# Heavy Duty Crankset



## MTBNewbie0066 (May 23, 2007)

I am a 6'1" 380# and am looking for a new crankset that will hold up for longer then a month. I am trying to get back into riding and finally dusted off my bike a few days ago. While trying to get a ride in i discovered that the crank set is basically distroyed (flexes pretty bad). What do i need to get, if ya;ll could spell it out for me part by part.

Thanks,

Mike


----------



## glensfury (May 26, 2009)

I'm 5'10" and about 250, I use shimano hones, I climb, downhill and do some drops and they haven't let me down yet. I have had them for about 3 years now and its still working fine. Its on my current ride which is a mountaincycle fury but will thansfer them onto my new ride, Santa Cruz Nomad.


----------



## WEBERTIME (Feb 4, 2004)

BMX Cranks by Profile Racing, Eastern or FSA are insanely strong, have bomber bb bearings and you can get length's up to 190mm. Just buy an FSA spider and you can run multiple rings (mtb style set up). They are heavy... but so are we...


----------



## PCinSC (Oct 25, 2005)

What's your budget? What bike is this going on?
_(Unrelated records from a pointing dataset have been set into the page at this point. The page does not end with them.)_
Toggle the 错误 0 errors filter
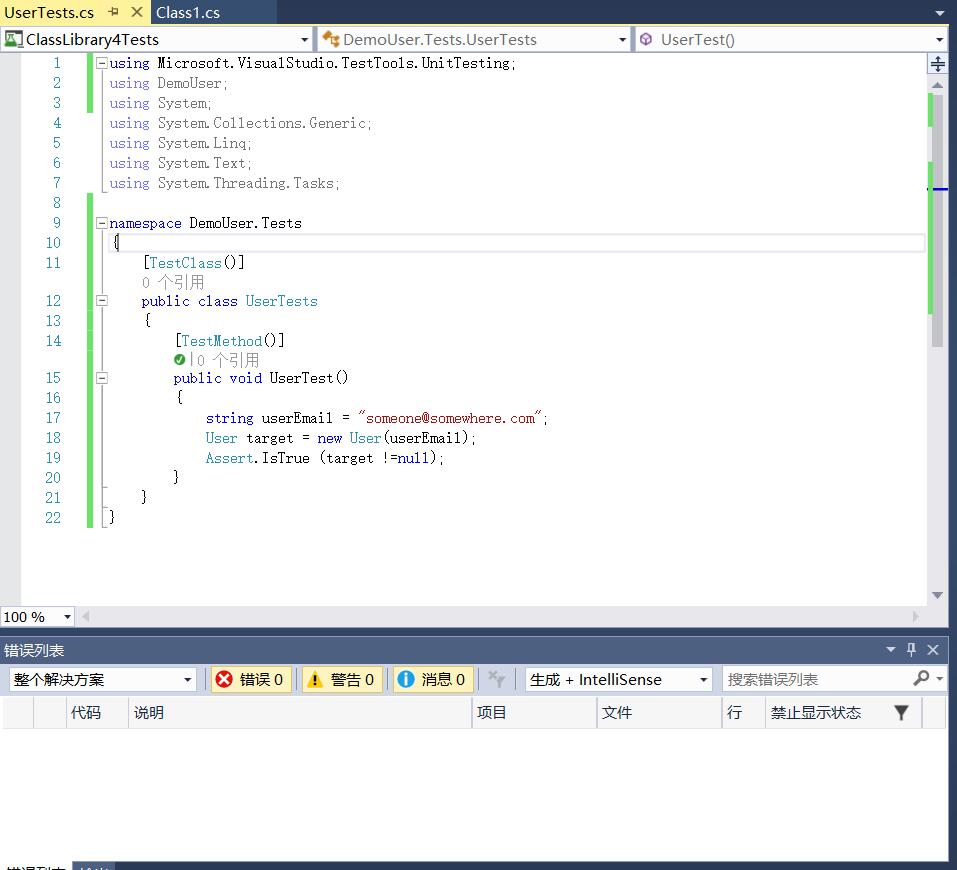This screenshot has width=957, height=870. click(250, 679)
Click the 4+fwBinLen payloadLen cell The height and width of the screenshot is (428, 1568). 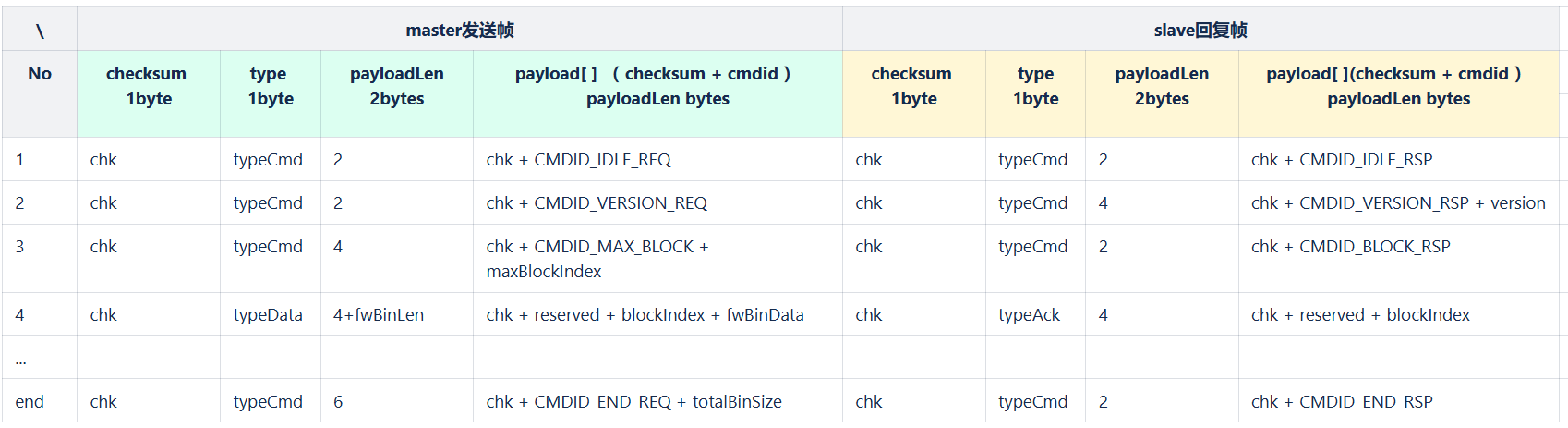coord(397,315)
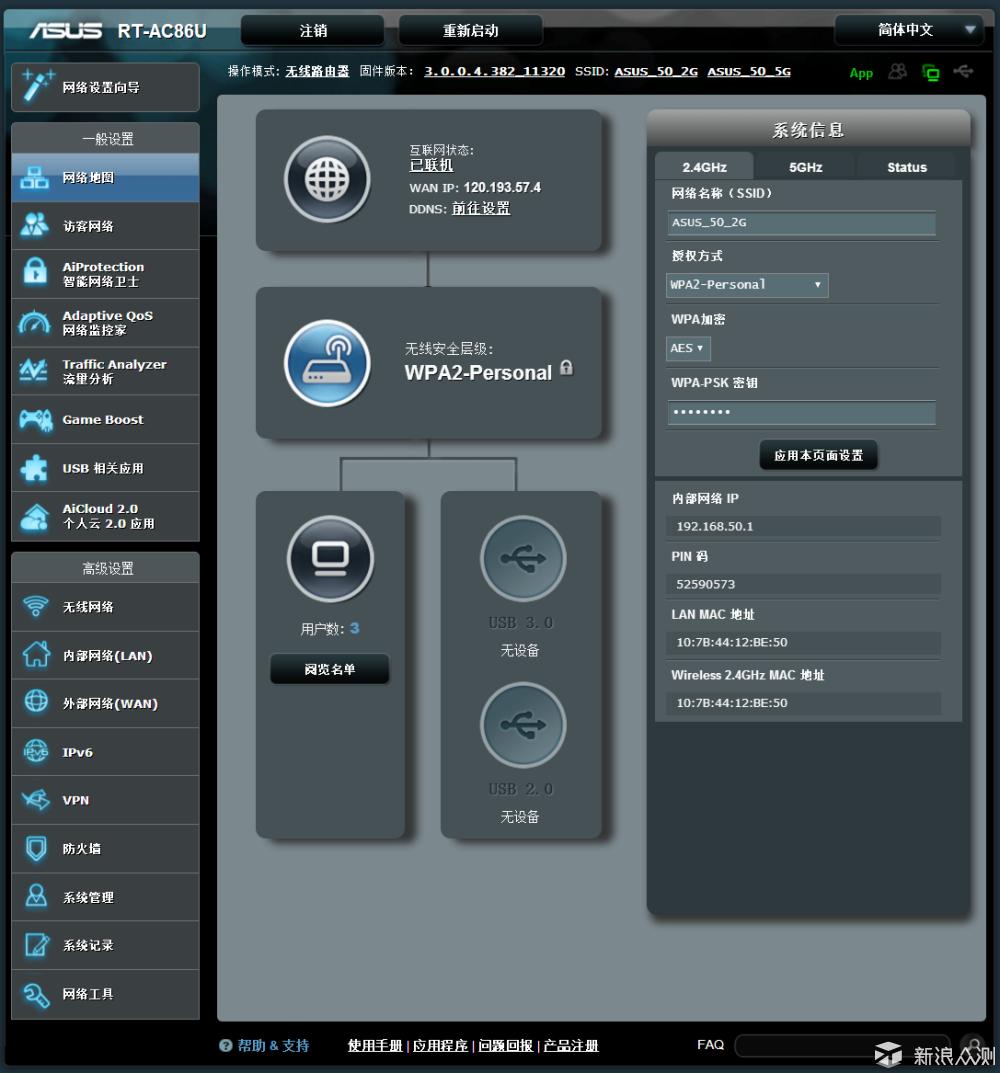Click the USB 3.0 device icon
This screenshot has width=1000, height=1073.
(x=522, y=559)
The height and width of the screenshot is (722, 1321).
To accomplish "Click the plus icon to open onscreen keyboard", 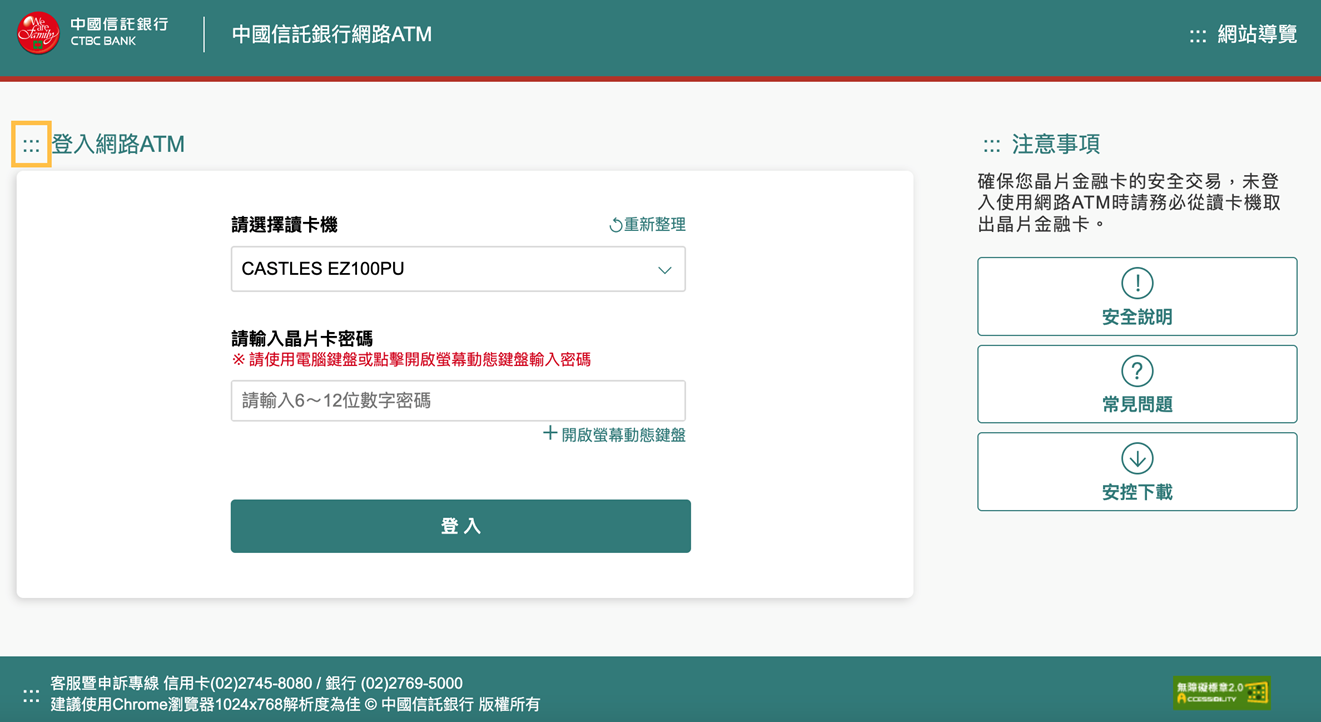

I've had great luck with Shimano XTs (on my trailbike and commuter) and Shimano Saints (on my DH bike). IMO Shimano's external BB and their crankarm attachment system is superior to most others that I've seen. The Saints are definitely stiffer than the XTs and also have a steel pedal insert, which I prefer since I've had an issue with aluminum inserts stripping out.

At your weight I'd recommend going with Saints. I've also heard good things about the Profiles mentioned in another post. Realize that either of these systems is going to cost you a few hundred bucks, unless you find something used or on clearance.



MTBNewbie0066 said:


> I am a 6'1" 380# and am looking for a new crankset that will hold up for longer then a month. I am trying to get back into riding and finally dusted off my bike a few days ago. While trying to get a ride in i discovered that the crank set is basically distroyed (flexes pretty bad). What do i need to get, if ya;ll could spell it out for me part by part.
> 
> Thanks,
> 
> Mike


----------



## one piece crank (Sep 29, 2008)

Something like these are insanely stiff







They are Profile Race Cranks.

Tom P.


----------



## jitenshakun (Aug 21, 2008)

have you tried the Shimano SLX? They cost way less than the XT and are supposed to be stiffer and more durable.


----------



## AL29er (Jan 14, 2004)

jitenshakun said:


> have you tried the Shimano SLX? They cost way less than the XT and are supposed to be stiffer and more durable.


Caveat there, there are 2 versions of the SLX. The double ring version is the heavier duty version with steel pedal inserts. The triple ring is going to stack up similar to xt for strength and weight (a little more of both IIRC)

I would skip the bmx cranks. They are heavy and strong, but are limited and also a bit abusive to the ankles. Most of the shimano cranks, lx and above, will fit the bill. If you want the stongest and stiffest, seek out some 2007-2008 saint cranks (strong, stiff, compatible)


----------



## perttime (Aug 26, 2005)

Another vote for Saint.
Those cranks are seriously tough. You might need a new BB once in a while, but they don't cost a fortune and the system is really easy to work with.


----------



## MTBNewbie0066 (May 23, 2007)

This will be going on my Dino D300, as for budget, i figure as long as i'm not spending more then what a new bike would cost i'll be ok.



PCinSC said:


> What's your budget? What bike is this going on?
> 
> I've had great luck with Shimano XTs (on my trailbike and commuter) and Shimano Saints (on my DH bike). IMO Shimano's external BB and their crankarm attachment system is superior to most others that I've seen. The Saints are definitely stiffer than the XTs and also have a steel pedal insert, which I prefer since I've had an issue with aluminum inserts stripping out.
> 
> At your weight I'd recommend going with Saints. I've also heard good things about the Profiles mentioned in another post. Realize that either of these systems is going to cost you a few hundred bucks, unless you find something used or on clearance.


----------



## MTBNewbie0066 (May 23, 2007)

Forgive my ignorance but what is a BB?



perttime said:


> Another vote for Saint.
> Those cranks are seriously tough. You might need a new BB once in a while, but they don't cost a fortune and the system is really easy to work with.


----------



## ae111black (Dec 27, 2008)

BB= Bottom Bracket

Get a race face evolve dh(down hill) BB and a set of fsa maximus cranks (sometimes you can find this for sale cheap ($40) from the internet) and transfer your chainrings! super strong and cheap!!


----------



## perttime (Aug 26, 2005)

ae111black said:


> BB= Bottom Bracket


 = the bearing assembly that attaches the cranks to the frame.


----------